Request →
Swap every "location" in the records for "position" and write the lines out again, keeping everything else unchanged.
===== Input for this task
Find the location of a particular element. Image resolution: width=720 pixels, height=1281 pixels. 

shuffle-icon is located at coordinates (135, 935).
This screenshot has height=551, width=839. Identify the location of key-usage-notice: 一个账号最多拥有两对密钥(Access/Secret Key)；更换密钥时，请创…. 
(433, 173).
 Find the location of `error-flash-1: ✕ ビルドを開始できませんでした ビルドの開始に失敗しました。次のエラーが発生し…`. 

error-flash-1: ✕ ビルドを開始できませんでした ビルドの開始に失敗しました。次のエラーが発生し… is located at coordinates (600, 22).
==========
Answer section →
Find the position of a particular element. Image resolution: width=720 pixels, height=1281 pixels. 

shuffle-icon is located at coordinates (135, 935).
This screenshot has height=551, width=839. Identify the position of key-usage-notice: 一个账号最多拥有两对密钥(Access/Secret Key)；更换密钥时，请创…. 
(433, 173).
 Find the position of `error-flash-1: ✕ ビルドを開始できませんでした ビルドの開始に失敗しました。次のエラーが発生し…`. 

error-flash-1: ✕ ビルドを開始できませんでした ビルドの開始に失敗しました。次のエラーが発生し… is located at coordinates (600, 22).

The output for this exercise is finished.